Als Kuratorin arbeite man projektbezogen in Teams, die sich auflösen, wenn die Ausstellung eröffnet wird. «Die lange gemeinsame Zeit schweisst zusammen», sagt Strahm, «und sobald die Ausstellung läuft, hat man mit diesen Menschen vielleicht nichts mehr zu tun.» Damit müsse man umgehen können. Mit einem neuen Projekt beginne das Teambuilding wieder von vorne.

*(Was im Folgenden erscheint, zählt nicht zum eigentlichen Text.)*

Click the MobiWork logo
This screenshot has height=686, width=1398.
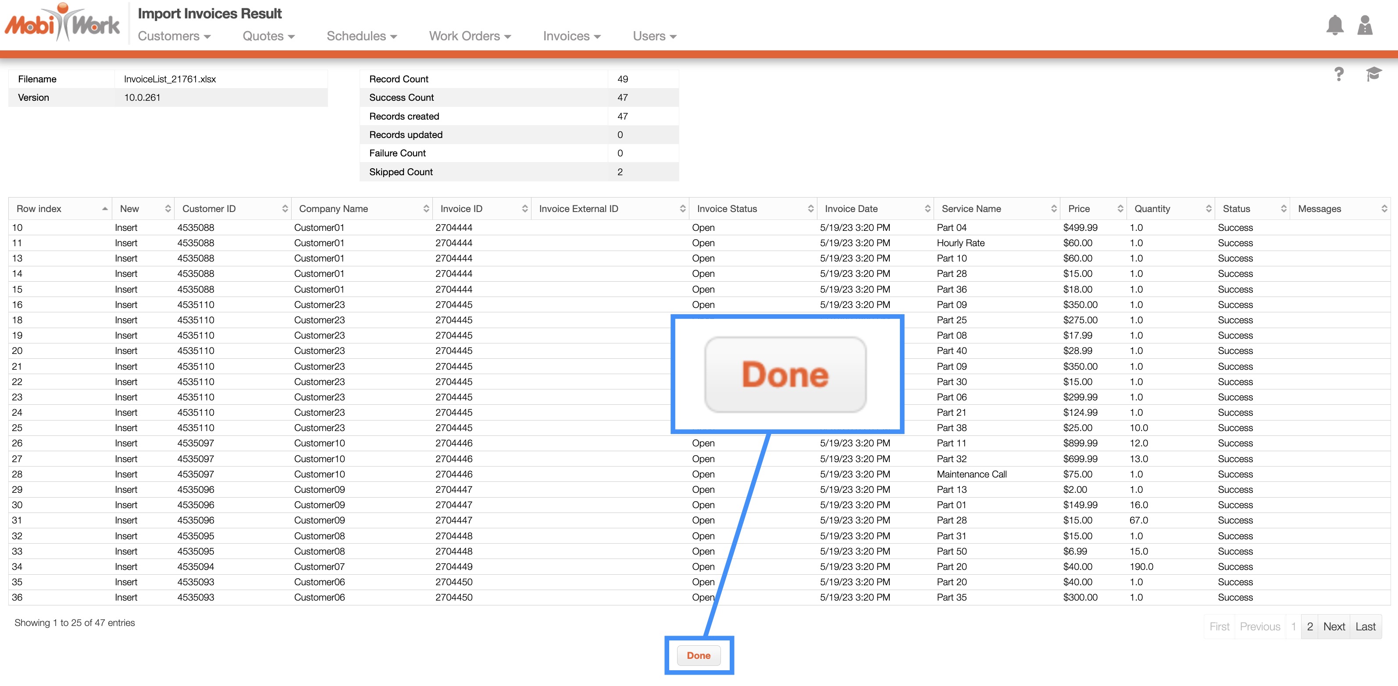(62, 24)
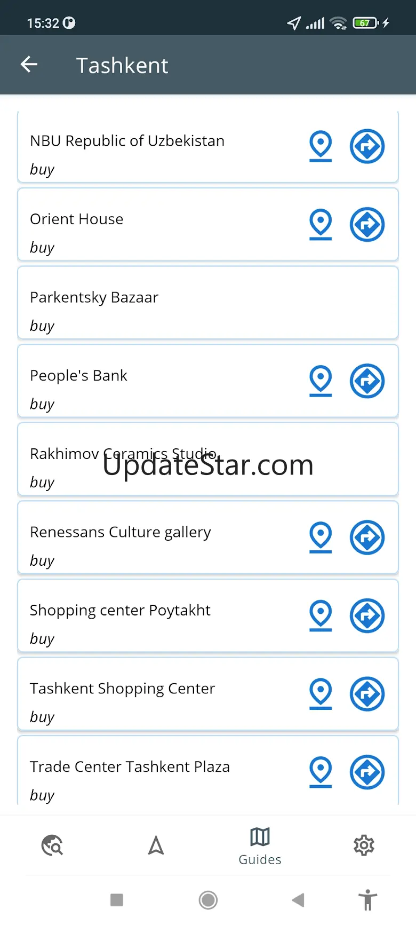Show Trade Center Tashkent Plaza map pin
Screen dimensions: 416x925
[321, 772]
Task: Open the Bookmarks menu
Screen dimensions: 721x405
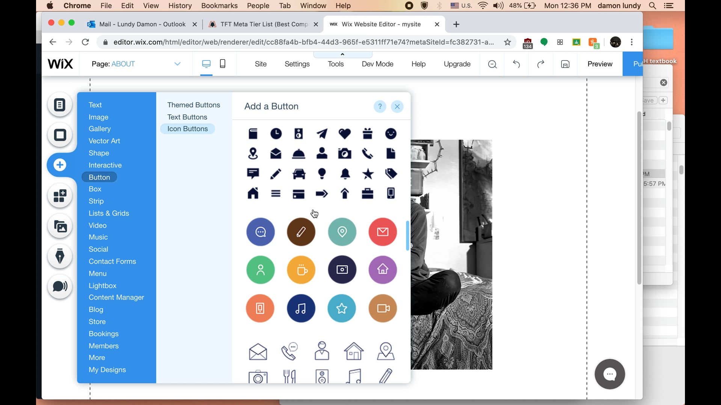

Die bereicherndsten Momente entstünden, sagt Strahm, «wenn wir im Team einen Gedanken so weiterentwickeln, dass am Schluss das Gefühl entsteht: Wir haben zusammen eine Super-Idee gehabt». Doch sie wolle nicht schönfärben: Auf dem Weg von der Vision zur Ausstellung gebe es auch zähe Phasen. Es habe etwa unzählige Genehmigungsschritte gebraucht und manchmal viel Überzeugungsarbeit. «Es ist wichtig, sich immer wieder zu hinterfragen, damit man sich nicht zu sehr in der eigenen Blase bewegt.»
Sie habe in diesen ersten Tagen viel positives Feedback zu «Mensch, Erde!» erhalten, sagt Dora Strahm. Trotzdem kommen auch melancholische Gefühle auf. «Man muss eine Ausstellung loslassen können, wenn sie dem Publikum geöffnet wird», sagt sie. Es sei «absolut nicht vorhersehbar, welche Umsetzungen in der Ausstellung bei den Besuchenden funktionieren und welche weniger».
Jetzt gehe sie ab und zu während der Öffnungszeiten durch die Ausstellung. Wenn sie dann Leute zueinander sagen höre: «Hey, das habe ich gar nicht gewusst!» – dann beglücke sie das. Weil die Macherinnen die richtige Flughöhe gefunden haben.